Segment Open

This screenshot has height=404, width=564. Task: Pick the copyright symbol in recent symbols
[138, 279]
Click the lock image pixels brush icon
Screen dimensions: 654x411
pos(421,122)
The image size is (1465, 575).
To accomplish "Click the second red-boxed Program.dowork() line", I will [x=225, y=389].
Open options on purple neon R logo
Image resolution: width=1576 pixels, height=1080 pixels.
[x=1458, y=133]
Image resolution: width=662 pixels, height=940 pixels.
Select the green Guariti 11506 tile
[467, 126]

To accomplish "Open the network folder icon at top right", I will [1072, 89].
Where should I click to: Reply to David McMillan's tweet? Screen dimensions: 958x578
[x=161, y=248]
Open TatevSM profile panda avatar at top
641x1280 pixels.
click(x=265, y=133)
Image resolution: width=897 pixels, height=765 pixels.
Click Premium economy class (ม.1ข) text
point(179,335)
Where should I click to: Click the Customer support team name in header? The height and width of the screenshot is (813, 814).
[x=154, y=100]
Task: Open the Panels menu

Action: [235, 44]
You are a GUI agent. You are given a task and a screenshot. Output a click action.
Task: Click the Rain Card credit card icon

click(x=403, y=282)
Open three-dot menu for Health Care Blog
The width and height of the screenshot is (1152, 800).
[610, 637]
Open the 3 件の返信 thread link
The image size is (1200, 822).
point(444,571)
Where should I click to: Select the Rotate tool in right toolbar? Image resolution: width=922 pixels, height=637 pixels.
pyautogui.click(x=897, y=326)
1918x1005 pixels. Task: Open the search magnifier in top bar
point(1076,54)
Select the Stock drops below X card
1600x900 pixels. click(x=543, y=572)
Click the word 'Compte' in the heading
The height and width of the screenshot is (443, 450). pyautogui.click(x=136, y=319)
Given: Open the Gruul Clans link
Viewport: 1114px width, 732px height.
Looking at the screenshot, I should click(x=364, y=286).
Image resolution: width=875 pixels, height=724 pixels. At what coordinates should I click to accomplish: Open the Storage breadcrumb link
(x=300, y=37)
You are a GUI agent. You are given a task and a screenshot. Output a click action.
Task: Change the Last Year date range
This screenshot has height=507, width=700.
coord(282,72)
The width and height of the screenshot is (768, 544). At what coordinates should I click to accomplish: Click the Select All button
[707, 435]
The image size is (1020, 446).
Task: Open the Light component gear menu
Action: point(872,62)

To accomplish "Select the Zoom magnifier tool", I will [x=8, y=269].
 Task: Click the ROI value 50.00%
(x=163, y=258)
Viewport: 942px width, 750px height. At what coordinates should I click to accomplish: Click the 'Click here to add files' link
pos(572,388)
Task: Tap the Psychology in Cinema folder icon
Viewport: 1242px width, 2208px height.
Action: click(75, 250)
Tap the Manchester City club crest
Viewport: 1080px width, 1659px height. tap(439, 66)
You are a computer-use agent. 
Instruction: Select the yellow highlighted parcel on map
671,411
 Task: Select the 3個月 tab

Segment Closed

**The task:** Show a copy of each line from the records above in which the string "folder" occurs.

**Exercise answer:**
To accomplish "Open the network folder icon at top right", I will [1072, 89].
Task: Tap the Psychology in Cinema folder icon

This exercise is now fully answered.